▶ What to work on: Rewrite the lines of the rows as a numbered list, beginning at the line that contains "336x190 pixels." and continuing through the end of the rows, with blank lines omitted. Leave the pictures out of your answer.

— begin Material —

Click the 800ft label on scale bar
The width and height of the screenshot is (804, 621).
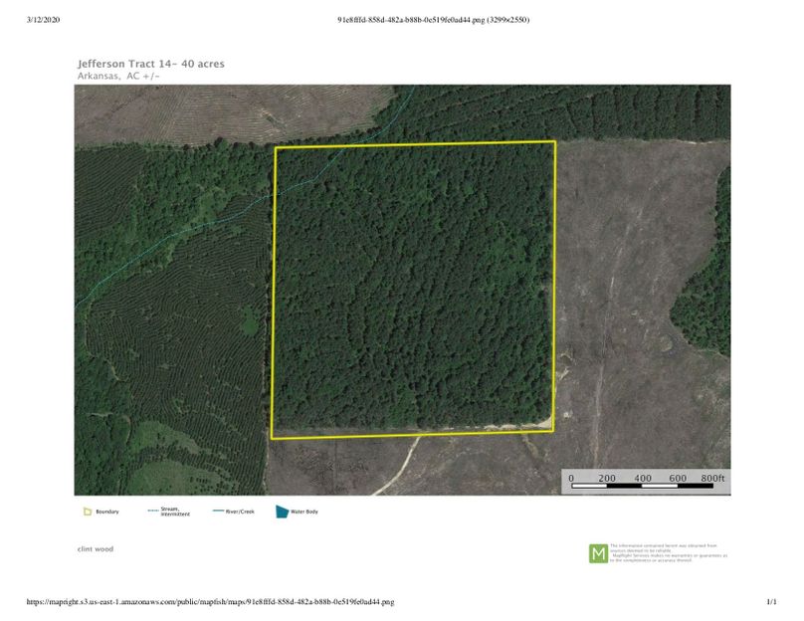[712, 479]
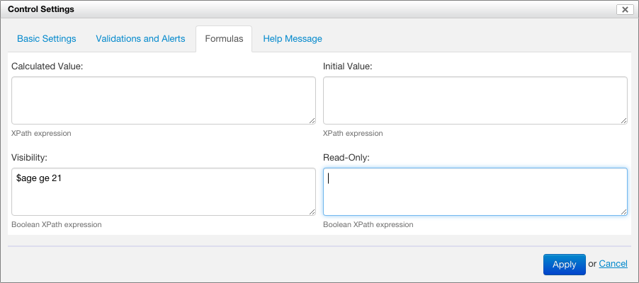Select the Formulas tab
Image resolution: width=639 pixels, height=283 pixels.
tap(224, 39)
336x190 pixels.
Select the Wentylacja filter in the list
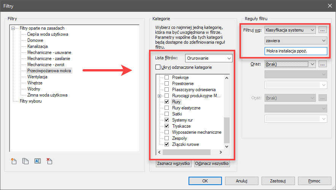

— end Material —

▶ Solution to this exercise:
1. 336x190 pixels.
2. Select the Wentylacja filter in the list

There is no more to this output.